Ears: Set relatively high; they fall along the cheeks forming a discreet fold which raises them slightly. Their extremity is in a lightly rounded point. They are covered with hair in long fringes. Neither propeller ears (sticking sideways), nor stuck to the cheeks.
Mouth: Scissor bite. A complete dentition is desirable. The absence of premolars 1 (PM1) and molars 3 (M3) is tolerated.
Neck: Of medium length.
Forequarters: Forelegs straight and parallel, lean; good bone structure. The distance from the ground to the elbow must not be greater than that between the elbow and the withers.
Body: The length of the body is slightly superior to that of the height at the withers.
Back: Topline straight, slightly arched over the loin.
Croup: Noticeably inclined.
Ribs: Well sprung.
Belly (abdomen): Well tucked up.
Hindquarters: Good bone structure; moderate angulations.
Feet: Of slightly elongated shape; small, tight toes.
Tail: Carried high, either in shape of a crozier or preferably rolled over the back. It is furnished with feathering of long silky hair.
Gait/Movement: According to his happy nature, the Havanese has a strikingly light-footed and elastic gait; forelegs with free stride and pointing straight forward, the hind legs giving them impulsion and moving in a straight line.
Coat: Undercoat woolly and not very well developed: it is often totally absent. The topcoat is very long (12-18 cm [4.5-7 ins] in an adult dog), soft, flat or wavy and may form curly strands. All grooming, the usage of scissors to even out the length of the coat and all trimming is forbidden.

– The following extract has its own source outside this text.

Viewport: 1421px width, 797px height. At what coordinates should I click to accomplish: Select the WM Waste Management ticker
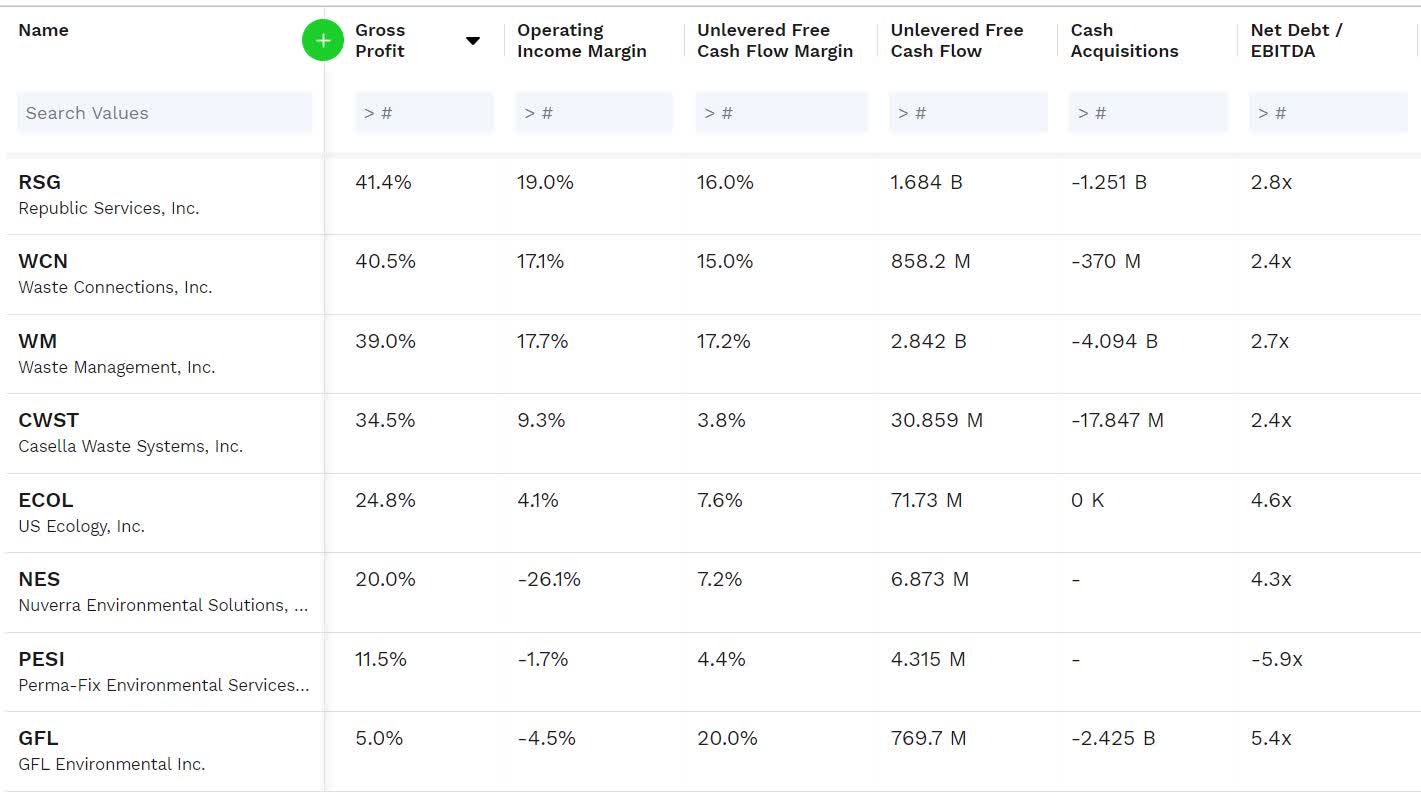pyautogui.click(x=38, y=341)
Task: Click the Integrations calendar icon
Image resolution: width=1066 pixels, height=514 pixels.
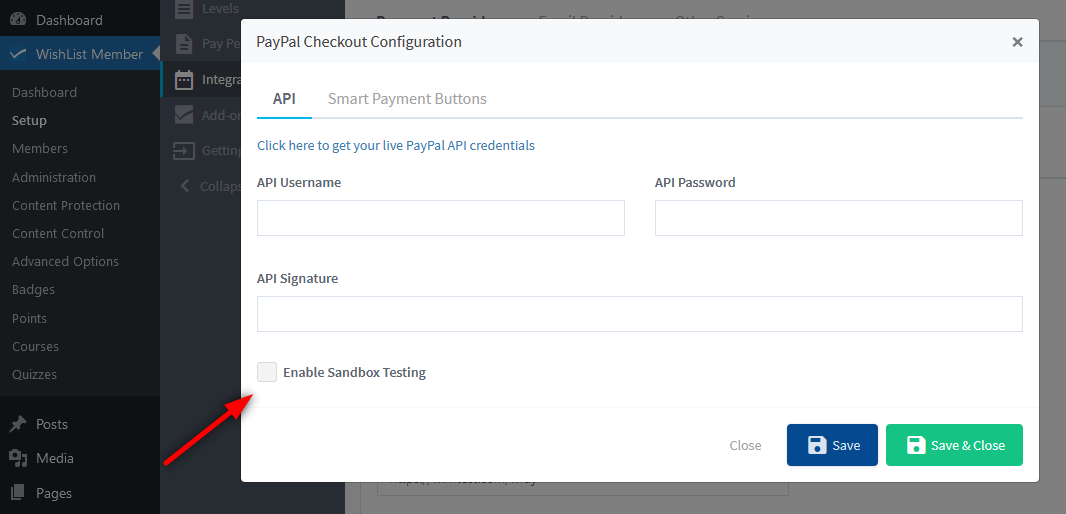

Exception: tidying up the hair on the feet is permitted, the hair on the forehead may be slightly shortened so that it does not cover the eyes and the hair on the muzzle may be slightly tidied up, but is preferable to leave it in natural length.
Colour: Rarely completely pure white, fawn in its different shades (slight blackened overlay permitted), black, havana-brown, tobacco colour, reddish brown. Patches in mentioned colours allowed. Tan markings in all nuances permitted.
Sizes: Height at withers: From 23 to 27 cms [9-10.5 ins]
Tolerance from 21 to 29 cms [8-11.5 ins]
Faults: Any departure from the foregoing points should be considered a fault and the seriousness with which the fault should be regarded should be in the exact proportion to its degree and its effect upon the health and welfare of the dog.

Important Faults:
- General appearance lacking in type.
- Truncated or snipey muzzle, length not identical to that of the skull.
- Bird of prey eyes (yellow); eyes too deep set or prominent; rims of eyelids partially depigmented.
- Body too long or too short.
- Straight tail, not carried high.
- French front (pasterns too close, feet turned outwards).
- Deformed hind feet.
- Coat harsh, not abundant; hair short except on puppies; groomed coat.

Disqualifying Faults:
- Aggressive or overly shy.
- Depigmented nose.
- Upper or lower prognathism (over or undershot).
- Ectropion, entropion; rim of eyelids of one or both eyes depigmented.
- Size over or under the indicated norms of the standard.

Any dog clearly showing physicals or behavioural abnormalities shall be disqualified.
Notes: Male animals should have two apparently normal testicles fully descended into the scrotum.